Good to know

Internet & wifi

Thailand’s wifi and internet coverage is good, and usually all restaurants, bars and hotels offer free wifi, even in rural areas.

It is easy to get internet on your cell phone, as many companies issue special ‘tourist’ pre-paid sim cards, with prices starting from 300 THB, depending on the package you want. Sim cards can be purchased at almost any 7-11 or other minimart, as well as at any mobile phone provider in cities and towns. AIS, DTAC and China Unicom are among the most popular providers.

Getting around

Visitors have several options to get from the airport to Chiang Mai's city center. Taxi is the easiest option, but please make sure to buy tickets for taxis at the official airport counter at the bottom-level of the terminal before exiting. Do not fall for the many ‘official’ touts inside the airport, as prices are significantly higher. Buses also run the route between the airport and the city frequently throughout the day. Passengers are responsible for additional fees if taking overhead highways (the driver will ask if you want to take them), but the time saved is worth the additional amount.

For trips within cities, Grab is widely used in Thailand and is highly recommended to use for tuktuk and taxi trips, as all prices are set and no negotiating is necessary (even if you are a good negotiator, fares via Grab are always going to be cheaper). Other options to use are All Thai Taxi or Easy Taxi, with the latter geared more towards long-distance travel. The apps can easily be downloaded onto your phone. To get the links, please go to the Transport & immigration links on the Thailand country page.

If using a taxi without an app service, make sure that the driver agrees to turn on the meter before getting in. If this request is refused, don’t bother and look for another taxi.

Long distance transportation in Thailand is frequent and straight forward, as both the bus and railway network are well developed. For long distance travel, such as Bangkok to Chiang Mai, the best option is to fly. Air fares within Thailand are very cheap and there are many airlines offering routes.

Dataset items:
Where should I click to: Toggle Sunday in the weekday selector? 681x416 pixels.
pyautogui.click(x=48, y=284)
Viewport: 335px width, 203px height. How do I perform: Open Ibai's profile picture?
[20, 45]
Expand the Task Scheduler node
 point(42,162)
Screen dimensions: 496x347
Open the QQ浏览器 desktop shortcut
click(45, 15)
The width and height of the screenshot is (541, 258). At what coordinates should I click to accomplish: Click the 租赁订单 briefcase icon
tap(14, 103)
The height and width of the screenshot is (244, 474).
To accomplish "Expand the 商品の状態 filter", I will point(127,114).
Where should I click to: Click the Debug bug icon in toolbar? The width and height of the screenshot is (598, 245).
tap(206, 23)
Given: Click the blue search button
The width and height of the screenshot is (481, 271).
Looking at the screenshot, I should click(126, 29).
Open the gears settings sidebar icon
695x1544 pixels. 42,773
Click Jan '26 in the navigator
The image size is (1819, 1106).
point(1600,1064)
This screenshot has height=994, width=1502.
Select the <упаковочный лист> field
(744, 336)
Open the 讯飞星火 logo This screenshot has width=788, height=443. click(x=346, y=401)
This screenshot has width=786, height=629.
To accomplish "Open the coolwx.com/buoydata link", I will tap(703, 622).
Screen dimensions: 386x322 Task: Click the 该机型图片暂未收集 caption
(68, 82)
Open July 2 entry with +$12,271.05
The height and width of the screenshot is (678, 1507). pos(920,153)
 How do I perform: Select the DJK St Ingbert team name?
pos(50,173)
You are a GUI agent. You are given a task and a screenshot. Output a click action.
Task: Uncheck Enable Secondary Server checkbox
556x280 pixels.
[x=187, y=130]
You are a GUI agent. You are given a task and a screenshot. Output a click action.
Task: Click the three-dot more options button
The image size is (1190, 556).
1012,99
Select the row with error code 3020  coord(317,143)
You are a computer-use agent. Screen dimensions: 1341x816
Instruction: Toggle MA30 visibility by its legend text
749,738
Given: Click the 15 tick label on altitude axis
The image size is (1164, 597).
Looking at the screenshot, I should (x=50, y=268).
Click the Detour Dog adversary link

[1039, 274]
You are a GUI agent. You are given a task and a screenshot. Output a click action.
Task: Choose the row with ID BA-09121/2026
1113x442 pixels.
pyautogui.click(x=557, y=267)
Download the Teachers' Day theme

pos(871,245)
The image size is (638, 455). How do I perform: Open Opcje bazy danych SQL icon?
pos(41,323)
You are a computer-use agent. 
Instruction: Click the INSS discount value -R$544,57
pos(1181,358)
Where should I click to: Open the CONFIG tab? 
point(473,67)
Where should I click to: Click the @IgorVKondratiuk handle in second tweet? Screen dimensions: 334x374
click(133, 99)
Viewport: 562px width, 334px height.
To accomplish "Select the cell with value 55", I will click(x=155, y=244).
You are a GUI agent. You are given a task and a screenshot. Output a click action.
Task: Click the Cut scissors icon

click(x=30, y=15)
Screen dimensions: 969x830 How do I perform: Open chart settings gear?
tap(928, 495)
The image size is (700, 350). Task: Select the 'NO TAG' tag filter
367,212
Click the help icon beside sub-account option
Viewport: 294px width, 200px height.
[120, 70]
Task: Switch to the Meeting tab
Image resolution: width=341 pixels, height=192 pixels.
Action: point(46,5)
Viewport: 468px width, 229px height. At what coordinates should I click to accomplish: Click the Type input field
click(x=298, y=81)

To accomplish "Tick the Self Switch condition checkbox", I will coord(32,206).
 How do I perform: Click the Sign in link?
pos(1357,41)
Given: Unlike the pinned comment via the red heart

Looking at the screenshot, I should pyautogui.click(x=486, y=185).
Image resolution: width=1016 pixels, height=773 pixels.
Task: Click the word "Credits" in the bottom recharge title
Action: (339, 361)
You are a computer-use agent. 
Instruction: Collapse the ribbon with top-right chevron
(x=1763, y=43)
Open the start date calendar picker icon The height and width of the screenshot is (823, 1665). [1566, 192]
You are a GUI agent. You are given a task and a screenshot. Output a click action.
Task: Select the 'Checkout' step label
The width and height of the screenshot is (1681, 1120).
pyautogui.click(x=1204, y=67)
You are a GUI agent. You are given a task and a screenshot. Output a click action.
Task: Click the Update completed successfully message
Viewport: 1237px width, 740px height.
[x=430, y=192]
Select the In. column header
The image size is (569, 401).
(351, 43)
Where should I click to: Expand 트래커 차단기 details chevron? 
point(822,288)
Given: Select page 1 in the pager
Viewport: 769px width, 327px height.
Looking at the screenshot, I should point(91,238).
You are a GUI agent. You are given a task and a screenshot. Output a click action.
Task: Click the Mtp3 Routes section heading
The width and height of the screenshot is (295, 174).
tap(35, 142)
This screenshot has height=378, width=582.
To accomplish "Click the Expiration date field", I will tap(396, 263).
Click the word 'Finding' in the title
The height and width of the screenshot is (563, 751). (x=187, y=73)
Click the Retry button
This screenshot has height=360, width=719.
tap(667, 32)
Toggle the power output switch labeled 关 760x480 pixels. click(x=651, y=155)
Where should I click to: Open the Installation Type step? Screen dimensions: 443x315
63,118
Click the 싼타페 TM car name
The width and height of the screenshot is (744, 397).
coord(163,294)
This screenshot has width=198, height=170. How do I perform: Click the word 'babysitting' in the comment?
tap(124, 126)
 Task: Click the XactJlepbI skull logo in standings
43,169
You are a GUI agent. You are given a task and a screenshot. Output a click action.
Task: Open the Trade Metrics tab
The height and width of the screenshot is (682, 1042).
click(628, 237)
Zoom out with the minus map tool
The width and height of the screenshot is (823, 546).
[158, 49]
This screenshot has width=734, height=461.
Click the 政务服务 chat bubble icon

◆ **Exercise set**:
1. Reproduce the Thailand travel guide verbatim, covering the stretch from "For trips within" through "Thailand country page.".
2. According to the Thailand travel guide, where should taxi tickets be bought at the airport?
Rely only on the Thailand travel guide, not on the items.

◆ **Responses for each task**:
1.
For trips within cities, Grab is widely used in Thailand and is highly recommended to use for tuktuk and taxi trips, as all prices are set and no negotiating is necessary (even if you are a good negotiator, fares via Grab are always going to be cheaper). Other options to use are All Thai Taxi or Easy Taxi, with the latter geared more towards long-distance travel. The apps can easily be downloaded onto your phone. To get the links, please go to the Transport & immigration links on the Thailand country page.

2. At the official airport counter on the bottom level of the terminal, before exiting.